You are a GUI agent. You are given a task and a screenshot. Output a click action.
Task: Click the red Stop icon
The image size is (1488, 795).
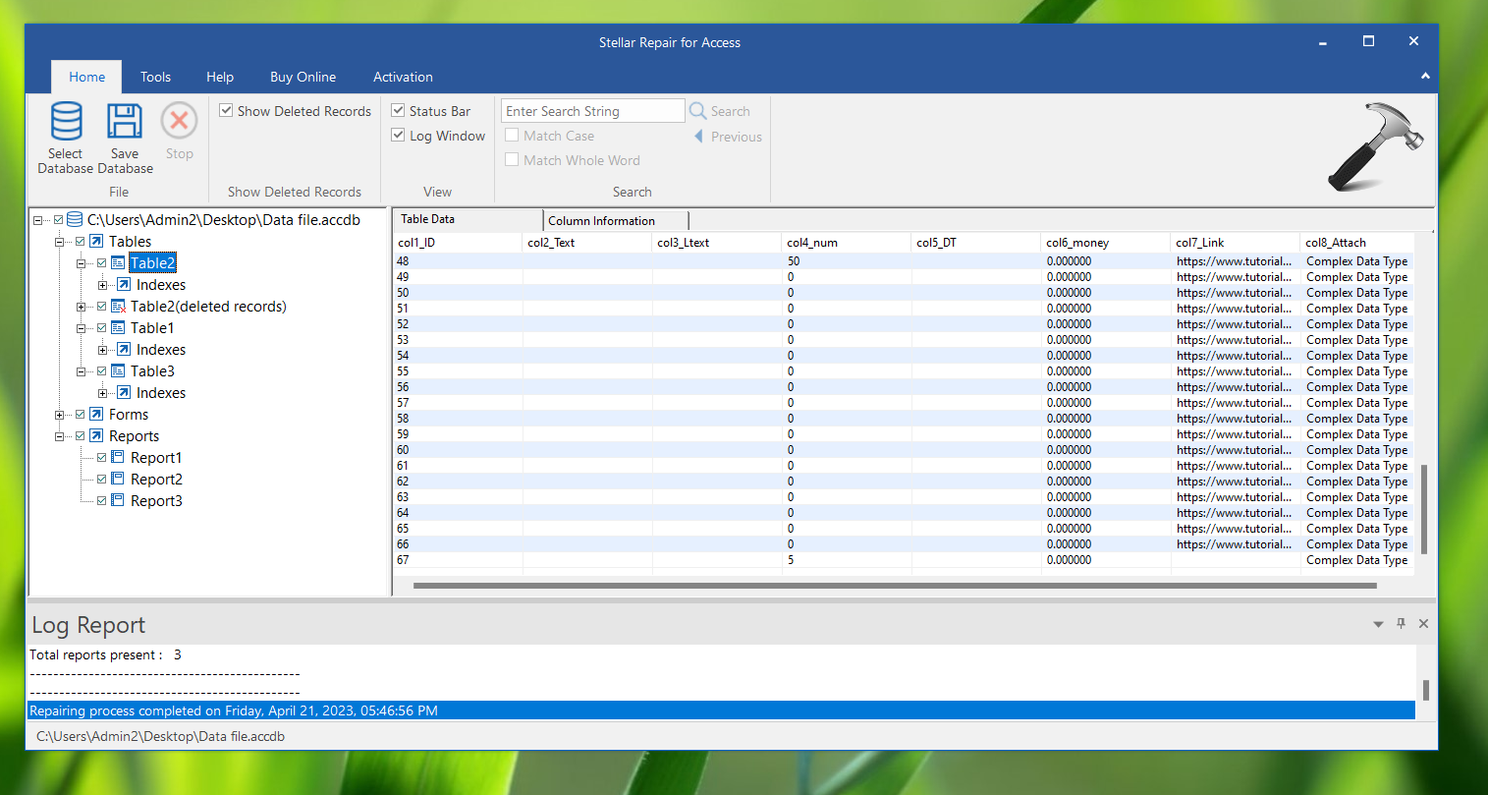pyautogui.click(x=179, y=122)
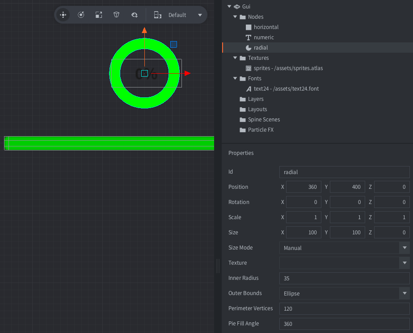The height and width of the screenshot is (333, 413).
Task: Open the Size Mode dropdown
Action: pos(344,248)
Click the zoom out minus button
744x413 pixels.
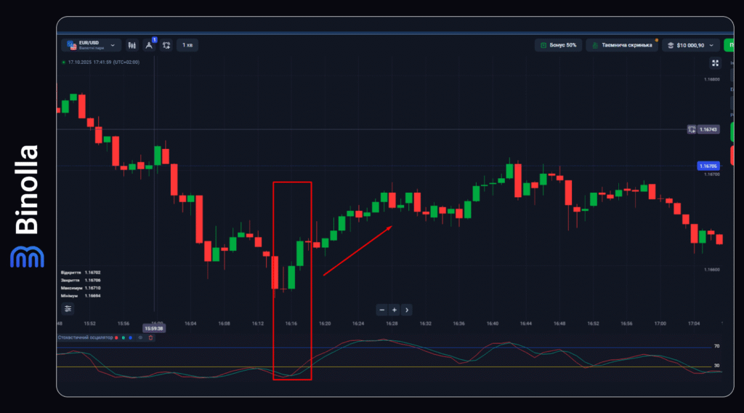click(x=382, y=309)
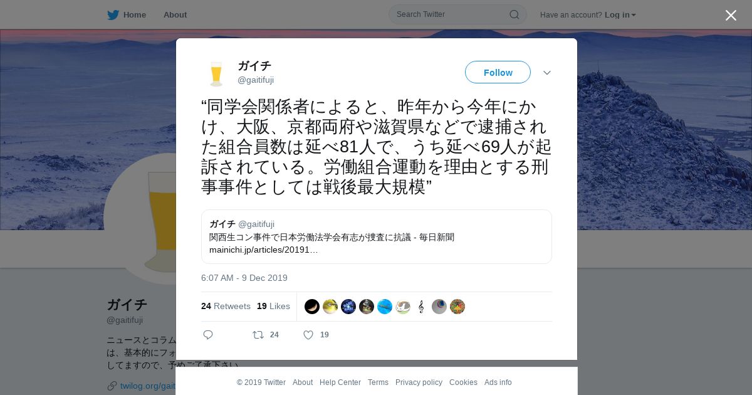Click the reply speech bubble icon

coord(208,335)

■ ■ ■ ■ ■

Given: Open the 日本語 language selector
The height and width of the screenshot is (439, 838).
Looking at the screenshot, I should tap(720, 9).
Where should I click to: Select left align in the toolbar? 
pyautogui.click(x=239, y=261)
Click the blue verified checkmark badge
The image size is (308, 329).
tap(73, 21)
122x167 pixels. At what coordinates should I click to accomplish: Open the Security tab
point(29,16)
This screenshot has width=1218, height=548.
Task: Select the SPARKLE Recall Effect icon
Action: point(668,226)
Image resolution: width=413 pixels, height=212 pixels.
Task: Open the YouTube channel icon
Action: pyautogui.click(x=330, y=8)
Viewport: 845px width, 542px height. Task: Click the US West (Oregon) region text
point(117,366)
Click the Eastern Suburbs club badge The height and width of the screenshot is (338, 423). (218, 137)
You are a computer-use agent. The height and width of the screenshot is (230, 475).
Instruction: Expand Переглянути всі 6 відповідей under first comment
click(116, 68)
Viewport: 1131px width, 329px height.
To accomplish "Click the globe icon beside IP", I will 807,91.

■ ■ ■ ■ ■

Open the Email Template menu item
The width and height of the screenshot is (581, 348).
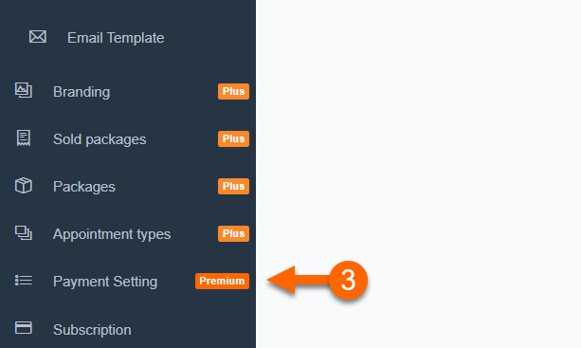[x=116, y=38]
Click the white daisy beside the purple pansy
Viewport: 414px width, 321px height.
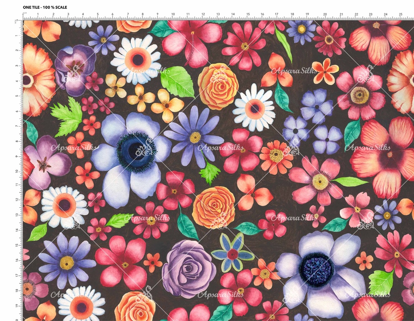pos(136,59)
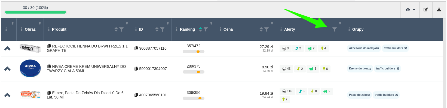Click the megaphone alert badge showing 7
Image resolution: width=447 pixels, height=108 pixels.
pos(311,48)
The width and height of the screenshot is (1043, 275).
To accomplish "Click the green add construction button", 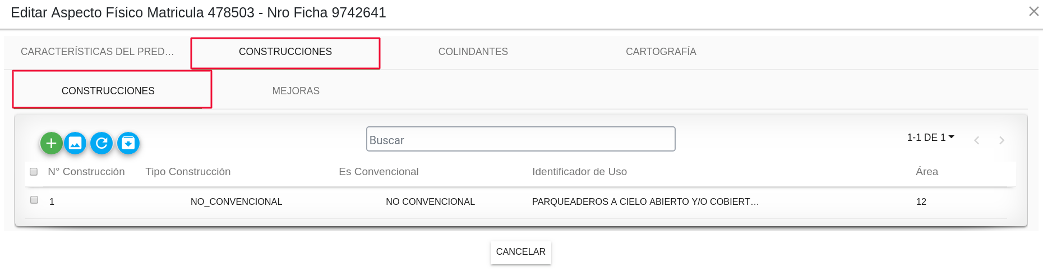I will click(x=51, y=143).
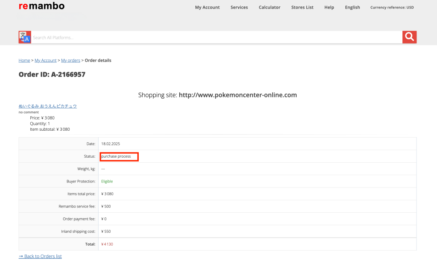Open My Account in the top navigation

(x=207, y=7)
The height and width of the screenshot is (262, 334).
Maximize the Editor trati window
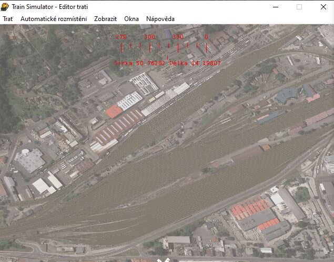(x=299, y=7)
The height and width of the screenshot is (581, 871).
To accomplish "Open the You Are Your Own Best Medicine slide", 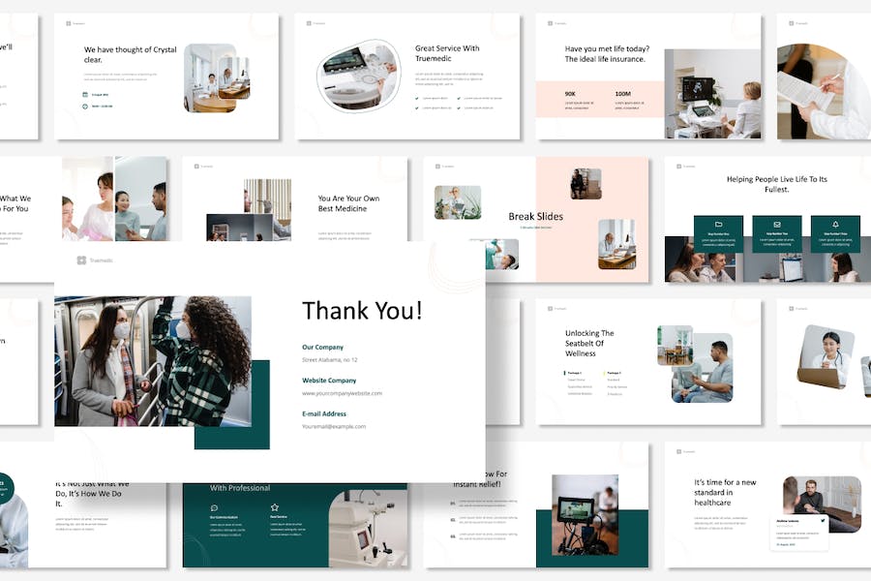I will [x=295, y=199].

■ ■ ■ ■ ■

*Exercise prompt*.
Within the material, find all lines that hold the word "beside" and show them.

*Expected answer*.
To accomplish "Click the globe icon beside IP", I will 807,91.
Click the white daisy beside the purple pansy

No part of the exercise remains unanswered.